• Data for review:
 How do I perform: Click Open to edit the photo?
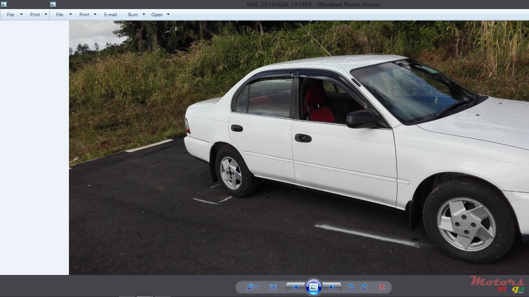click(x=158, y=14)
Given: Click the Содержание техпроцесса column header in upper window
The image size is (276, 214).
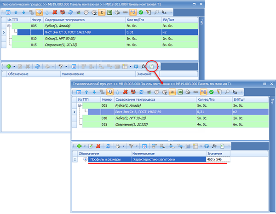Looking at the screenshot, I should [69, 20].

• What needs to be done:
Retype the whole listing above exactly as written. Skip the pictures.

• Response box:
 How do I perform: Click Open to edit the photo?
click(x=158, y=14)
Given: Click the Содержание техпроцесса column header in upper window
The image size is (276, 214).
Looking at the screenshot, I should [69, 20].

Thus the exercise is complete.